NEARLY FOUR DECADES after Tacoma's pioneering rock 'n' roll band, the Wailers, formed in 1958, the still-active members discovered that their garage-rock legacy was being dangerously overshadowed by that other group with the same name. Jamaica's upstart reggae band, the Wailers, released their debut album -- the obscure & hit-less The Wailing Wailers -- in 1965. By that late date, our boys from Tacoma had already scored international hits (1959's "Tall Cool One," "Dirty Robber," & "Mau Mau"), issued an influential album (1959's The Fabulous Wailers), scored a No. 1 regional hit (1961's "Louie Louie"), issued a best-selling LP (1962's At The Castle), and enjoyed more regional radio hits (1964's "You Better Believe It," & 1965's "Out Of Our Tree" & "You Weren't Using Your Head").

They had also appeared on national TV (ABC's Dick Clark Show) & on the Alan Freed Show, toured the East Coast (1959) & California (1961, etc), played shows headlined by the likes of Gene Vincent, Jerry Lee Lewis, the Rolling Stones, the Kinks, Mitch Ryder & the Detroit Wheels, the Standells, the Royal Guardsmen, Sopwith Camel -- & enjoyed the release of a half-dozen additional 45s and four LPs.
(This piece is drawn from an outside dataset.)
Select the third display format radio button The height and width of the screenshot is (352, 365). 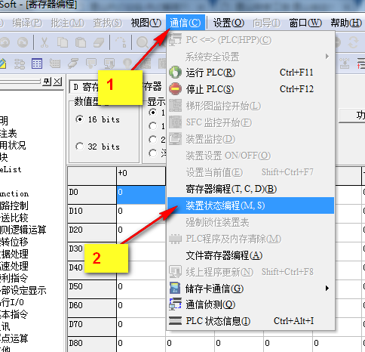(152, 139)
So, the band was rather well-known.

Thus it remains a bit of mystery why they (& their lawyers) did not react when the Jamaican band – which included future superstar, Bob Marley -- emerged with the exact same name. Except, to consider that by the time Marley's crew followed up with a new LP in 1970 (plus three more in 1971) – they scored no hits in the United States -- & those years were a low ebb for our local heroes. By the time the Tacoma boys began reuniting & playing more regularly in 1977, Marley's Wailers had caught fire in the British & American marketplaces: album's like 1973's Catch A Fire charted & Burnin' went gold, 1974's Natty Dread charted, 1976's Rastaman Vibration went platinum, & 1977's Exodus went multi-platinum.
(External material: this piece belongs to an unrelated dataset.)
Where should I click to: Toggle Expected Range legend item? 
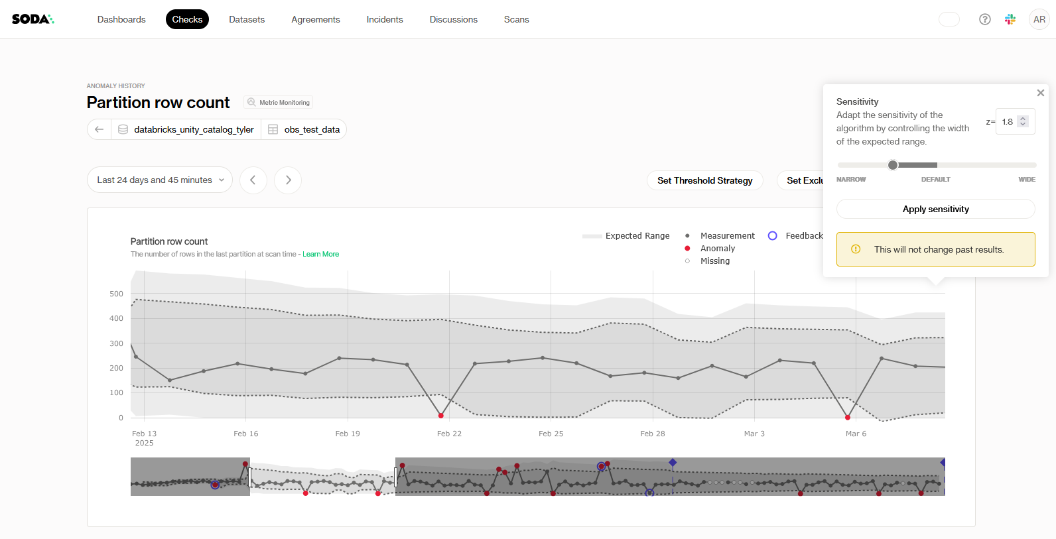click(626, 236)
Final sad proof that just enough time had passed by so as to have thoroughly confused some people about these two Wailers arose in 1993 when Bill Graham's San Francisco-based rock 'n' roll empire issued a series of limited-edition silk neckties with designs based on his old psychedelic Fillmore West & Avalon Ballroom posters. Seen here is Graham's "Reggae at the Fillmore" (!) tie – with artwork borrowed from Wes Wilson's classic poster (BG 11) for the June 17-18, 1966, Fillmore shows which featured Haight Ashbury's Quicksilver Messenger Service & the Wailers (with special mention noted of their latest Top-5 West Coast radio hit, "It's You Alone"). Clearly there were no shantytown Rastamen at the Fillmore those nights – but such shoddy handling of history caused the band, in 1993, to begin rebranding themselves on various CDs & gig posters as "The Boys From Tacoma."

In June 2007 surviving memers of Tacoma's Wailers – bassist Buck Ormsby, & keyboardist Kent Morrill – finally brought suit [Ormsby v. Barrett, No. 07-5305] against the reggae band after they discovered that the internet domain name "" had been grabbed. Their complaint was that of trademark infringement, dilution, unfair competition, & cybersquatting, based on their registered trademark of the word "Wailers." Too little, too late: in January 2008, Western District Judge Ronald Leighton ruled for the defendants. Cased closed.